» Given entries:
§ §

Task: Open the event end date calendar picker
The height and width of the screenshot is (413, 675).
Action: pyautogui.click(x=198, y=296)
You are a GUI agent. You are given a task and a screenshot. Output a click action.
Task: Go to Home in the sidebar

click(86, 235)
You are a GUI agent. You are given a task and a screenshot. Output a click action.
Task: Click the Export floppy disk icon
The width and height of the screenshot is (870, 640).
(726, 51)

§ §

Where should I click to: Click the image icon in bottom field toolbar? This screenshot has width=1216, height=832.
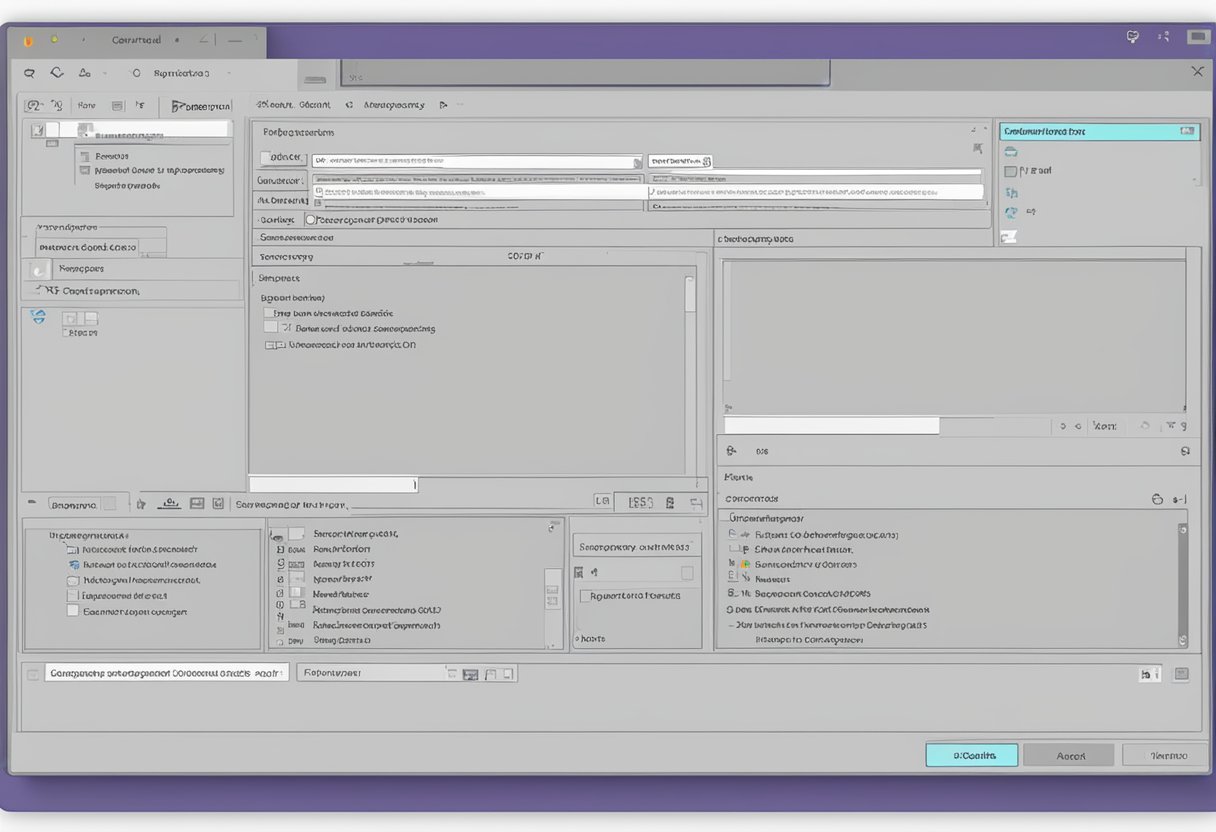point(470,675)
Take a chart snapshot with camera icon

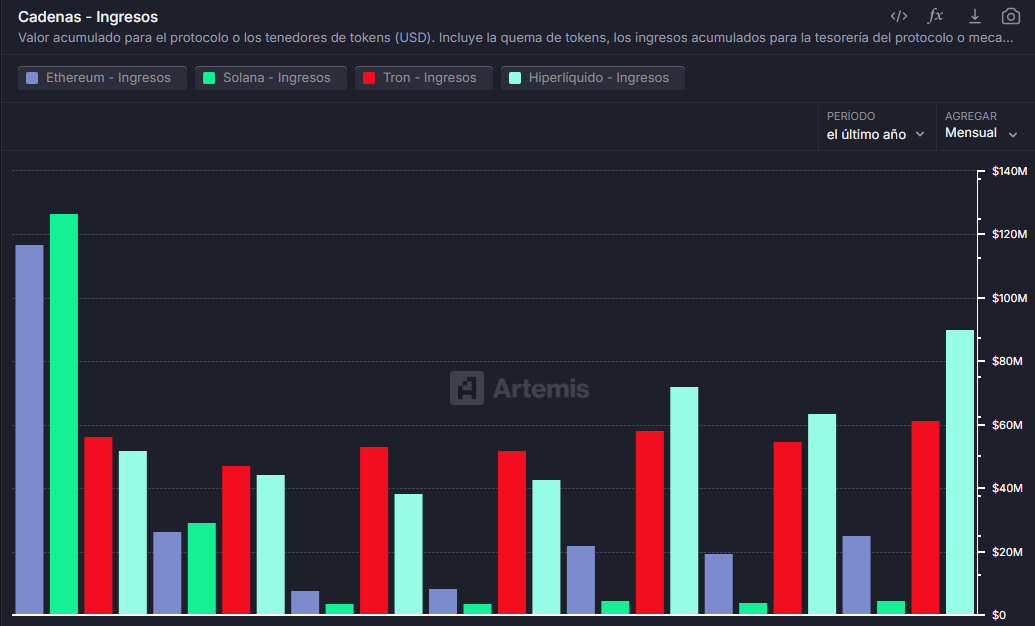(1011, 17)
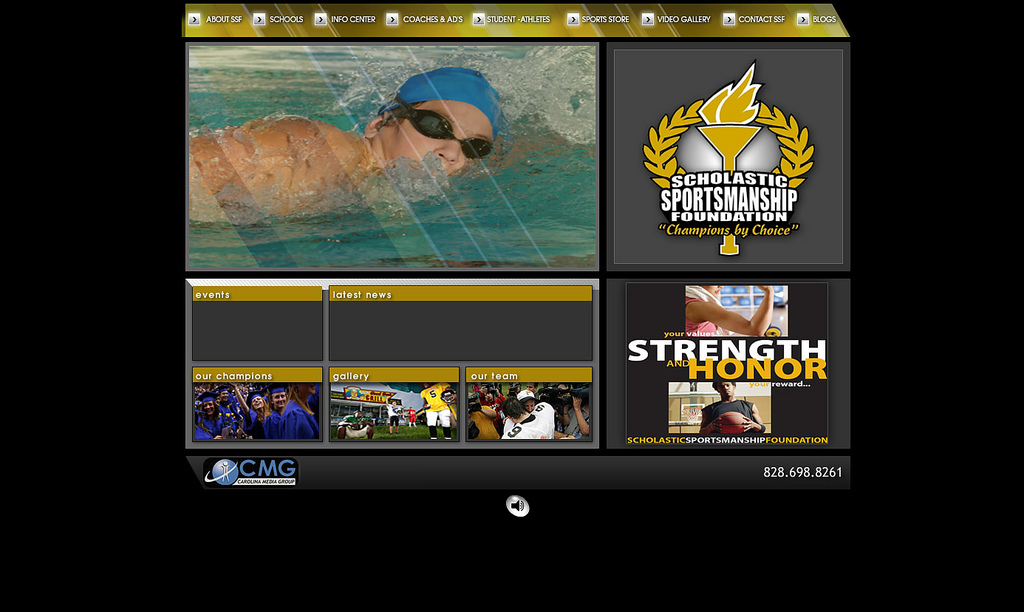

§ §

» Exercise description: Using the records above, write out exactly the lines between the one holding "The height and" and the one holding "Task: Click the Export floppy disk icon", inclusive; leave everything else out.

» Answer space:
The height and width of the screenshot is (413, 675).
Action: pyautogui.click(x=198, y=296)
You are a GUI agent. You are given a task and a screenshot. Output a click action.
Task: Go to Home in the sidebar

click(86, 235)
You are a GUI agent. You are given a task and a screenshot. Output a click action.
Task: Click the Export floppy disk icon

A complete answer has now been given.